Here is an instance of the knapsack problem described above, where C = 8, and we have two types of items: One item with value 7 and size 6, and 2 items each having size 4 and value 4. We introduce two variables, x(1) and x(2) that denote how many items to take of each type.
knapsack_constrain(S) :-
        gen_state(S0),
        constraint([6*x(1), 4*x(2)] =< 8, S0, S1),
        constraint([x(1)] =< 1, S1, S2),
        constraint([x(2)] =< 2, S2, S).

knapsack(S) :-
        knapsack_constrain(S0),
        maximize([7*x(1), 4*x(2)], S0, S).

An example query yields:

?- knapsack(S), variable_value(S, x(1), X1), variable_value(S, x(2), X2).

X1 = 1
X2 = 1 rdiv 2 ;

That is, we are to take the one item of the first type, and half of one of the items of the other type to maximize the total value of items in the knapsack.

If items can not be split, integrality constraints have to be imposed:

knapsack_integral(S) :-
        knapsack_constrain(S0),
        constraint(integral(x(1)), S0, S1),
        constraint(integral(x(2)), S1, S2),
        maximize([7*x(1), 4*x(2)], S2, S).

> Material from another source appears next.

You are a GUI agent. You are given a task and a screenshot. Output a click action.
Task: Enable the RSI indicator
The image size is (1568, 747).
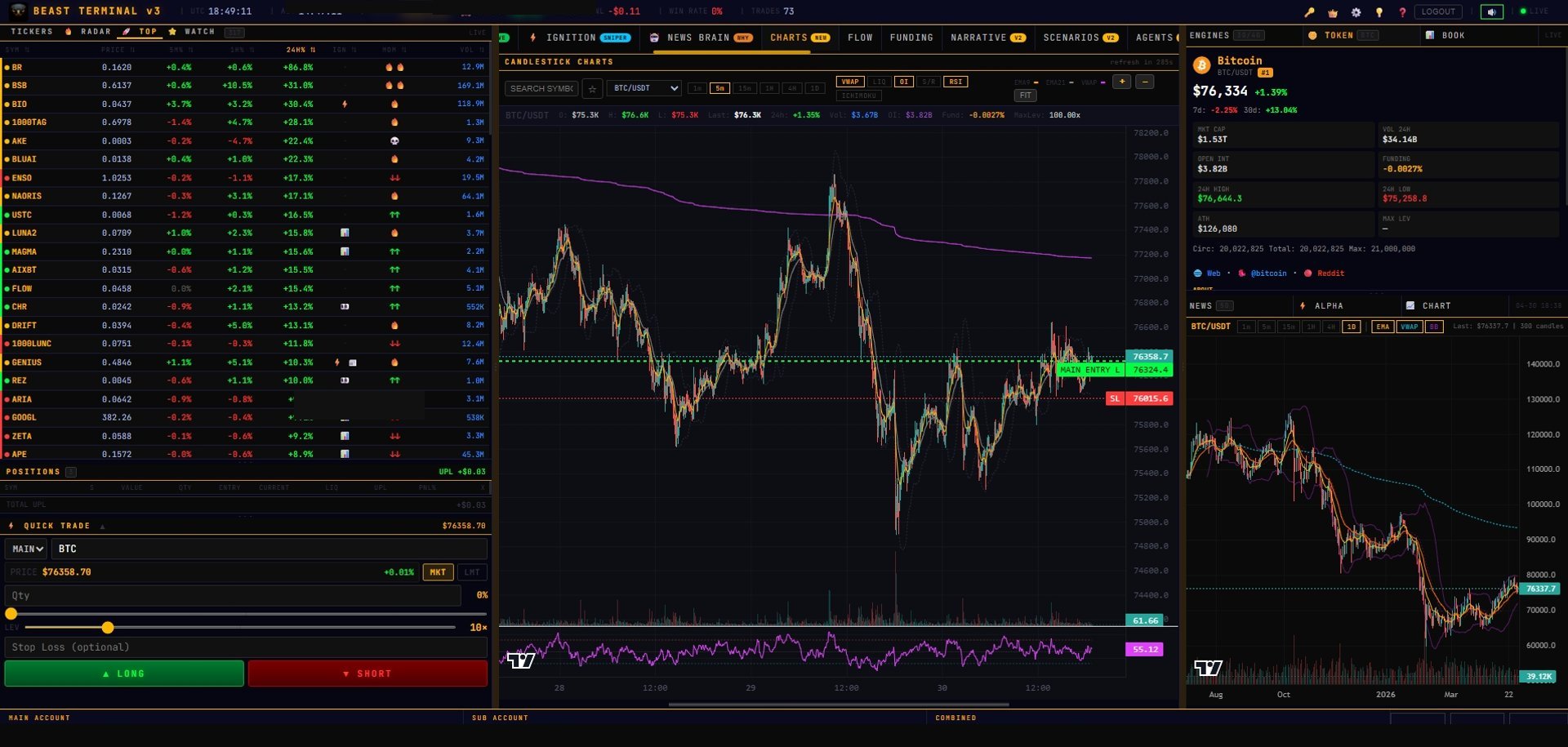(955, 82)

Now the result is different:

?- knapsack_integral(S), variable_value(S, x(1), X1), variable_value(S, x(2), X2).

X1 = 0
X2 = 2

That is, we are to take only the two items of the second type. Notice in particular that always choosing the remaining item with best performance (ratio of value to size) that still fits in the knapsack does not necessarily yield an optimal solution in the presence of integrality constraints.

A.22.3 Example 3

We are given 3 coins each worth 1, 20 coins each worth 5, and 10 coins each worth 20 units of money. The task is to find a minimal number of these coins that amount to 111 units of money. We introduce variables c(1), c(5) and c(20) denoting how many coins to take of the respective type:
coins -->
        constraint([c(1), 5*c(5), 20*c(20)] = 111),
        constraint([c(1)] =< 3),
        constraint([c(5)] =< 20),
        constraint([c(20)] =< 10),
        constraint([c(1)] >= 0),
        constraint([c(5)] >= 0),
        constraint([c(20)] >= 0),
        constraint(integral(c(1))),
        constraint(integral(c(5))),
        constraint(integral(c(20))),
        minimize([c(1), c(5), c(20)]).

coins(S) :-
        gen_state(S0),
        coins(S0, S).

An example query:

?- coins(S), variable_value(S, c(1), C1), variable_value(S, c(5), C5), variable_value(S, c(20), C20).

C1 = 1
C5 = 2
C20 = 5